But like just about anything else even slightly "progressive" these days -- and there is nothing more progressive, or quintessentially American, than giving everyday citizens access to television, arguably the most powerful means of communication ever devised -- Community Access TV is under attack, its very existence now threatened by powerful interests in the nearly trillion-dollar-a-year telecommunications industry.
But PEG has an ally even more powerful than the most multi-national of corporations: The public at large.
Don't let 'em fool you: The real power over the airwaves ultimately lies not with the media moguls, as they'd have us believe, but with us in the public at large. Nobody can sell us a nickel's worth of goods, or a TV program advertising them, unless we let them. We're not just sheep to be led, all too often to the slaughter; we're human beings who can think and do much as we please.
The only way the powers-that-be can impose their will upon the rest of us is with raw, brute force (and thank God that for most of us that has yet to happen) or with brutally effective psychological propaganda.
And that, of course, is where the mass media comes in. The most important commodity in the 21st Century -- the thing that can set our minds (and thus the rest of us) free, or enslave us if we don't pay enough attention -- is information.
Although information has always been key to the advancement of our most intelligent of species, this has truly become the Information Age, not only because of our incredible technology but also because, freed by that technology, countless ideas are associating with countless other ideas from around the world and creating still other ideas, in an explosion, an orgy, a blossoming of unpredictably diverse, wonderfully human thought, feeling, and expression.
And that's why the future of Community Access TV -- giving face and voice to the creative minds and spirits of truly individual individuals and communities, as does the Internet (into which CAT productions are often webstreamed) -- is more important than ever to safeguard and nurture.
Do we really want to live in a world without Community Access TV, of "one size fits all" television?
I doubt we do. Surveys have shown that half of the subscribers to cable TV have watched at least one community access program in the previous two weeks: That's tens of millions of viewers, week after week.
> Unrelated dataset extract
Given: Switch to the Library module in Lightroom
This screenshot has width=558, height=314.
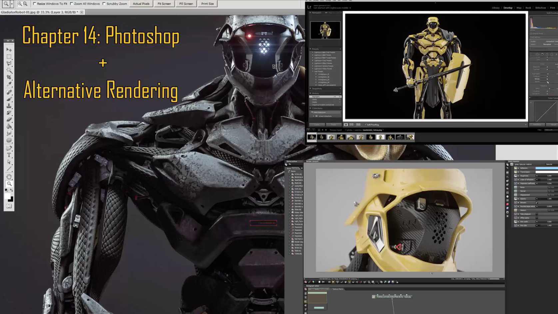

For some of us, the admittedly low-budget productions are something of a "guilty pleasure" -- the shows will never have the technical sophistication of a network production -- then again, no network "reality show" will ever have the reality and humanity, warts and all, of a truly homegrown production on Community Access TV.
But three -- count 'em, three -- bills in the Congress threaten to put an end to this contemporary form of grassroots democracy. Backed by the powerful telecommunications lobby, which has donated millions to politicians of both major parties, House Bill 3146 and Senate Bills 1349 and 1504 (the latter, most famous, sponsored by John McCain and John Ensign), would streamline negotiations and lower operating costs for the telecom industry by abolishing cable franchises with individual municipalities all across the nation.
The results would include not only cutting off financial support and access to the cable television system for PEG programs -- produced freely by members of the public, educational institutions, and local bodies of government -- as well as I-net communications -- between local institutions (as for emergency services!) -- but also most likely infringing on local governments' rights of way (that which the taxpayers provide and the cable companies pay now to use, in accordance with local regulations), allowing large areas to go without cable service, and allowing "redlining" or other forms of discrimination -- service could be denied based on such factors as race, ethnicity, or sex.
For more thorough analyses of these terribly flawed bills, now working their ways through Congressional committees, read here, here, and especially here.
And you will find in each of those excellent links sample letters with which to contact your senators and congressional representative. Don't let the only voices they hear be those of the well-paid lobbyists of the telecom industry. Let your legislators know that they must ultimately answer to the people!
Let them know that "one size does not fit all" when it comes to community programming and to regulation of cable companies and our rights of way in the wonderfully diverse towns and cities that we call home. Let them know that public, educational, and governmental TV -- Community Access TV -- provides real value to our communities that cannot be replaced by any national programming.
As you may read in the links above, community access stations across the country are coordinating their efforts to mobilize their viewers and speak out with one voice: Save our Community Access TV!